Oh, how Blink-182 takes me back. As corny as it sounds on the surface, the band served an important role in the development of my musical fandom, and I certainly don't think I'm alone in that regard. Neither radio music (All the Small Things withstanding) nor family friendly, Blink's discs were often acquired out of the CD burners of whichever of your friends had the most lax parents, hidden safely from your own guardians thereafter. Sure, their juvenile curses seem harmless now, but there was a time, a youngish-teenage years time, when their relentlessly childish world view really hit a nerve, and when seeking out their music was a rebellious and (vaguely) individualistic act. Yes, that's a lot of importance to place on a band that will undoubtedly be stuck in high-school-mode from here unto infinity, but the point is that, no matter how silly their music has always been, Blink-182 seems to strike a gigglingly nostalgic chord for myself and many of my peers.
The band's last album, a 2003 Self-Titled effort, was a surprisingly mature and varied effort, but even then, there was a sense that Mark, Tom and Travis were getting a bit old to be crafting this kind of music. The Three have been bouncing around various similar-sounding projects ever since, so it makes sense that they might as well just come back home, but at ages ranging from 35-39, their angst-ier days are a bit behind them. Lead single Up All Night can't help but point this out, compensating for youthful mania with walls of power chords. Tom DeLonge, certainly the more iconic of the band's Two vocalists but never my favorite, is the worse for ware, even if his voice sounds mostly the same. Something about hearing a 35-year-old sing in his particular pitch is a bit off-putting. And yet, after all of that, the song still manages to be something of an earworm. Welcome to Neighborhoods.
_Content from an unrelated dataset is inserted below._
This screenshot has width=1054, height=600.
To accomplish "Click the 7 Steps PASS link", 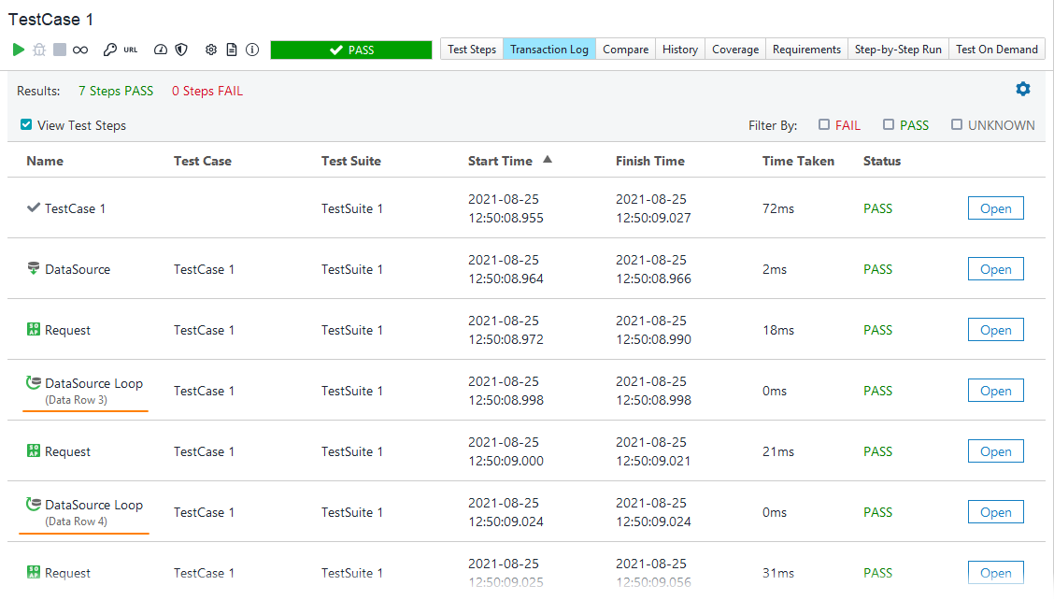I will click(x=116, y=91).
Neighborhoods is 14 tracks long, clocking in at just under 50 minutes, and not a single sound on the disc is unfamiliar to the band's catalogue. As a matter of fact, most of the songs just blur together anyways, a mega-sugary pop/punk mixture with occasional highlights popping up in the form of After Midnight's chorus, This is Home's obvious Cure vibes, and thoughts of that girl you had a crush on in 8th grade. It's all listenable, and plenty of it is unnervingly catchy. To say that the new Blink-182 LP is a retread would be a lie: The album is a carbon-copy, perfectly designed to slot into the rest of their discography and play anonymously on shuffle. Do I enjoy listening to Neighborhoods? Yeah, I think so, in an ironic, blast-from-the-past kind of way. Is it a good album? Oh, god, no. It's dumb fun; Let's just leave it at that.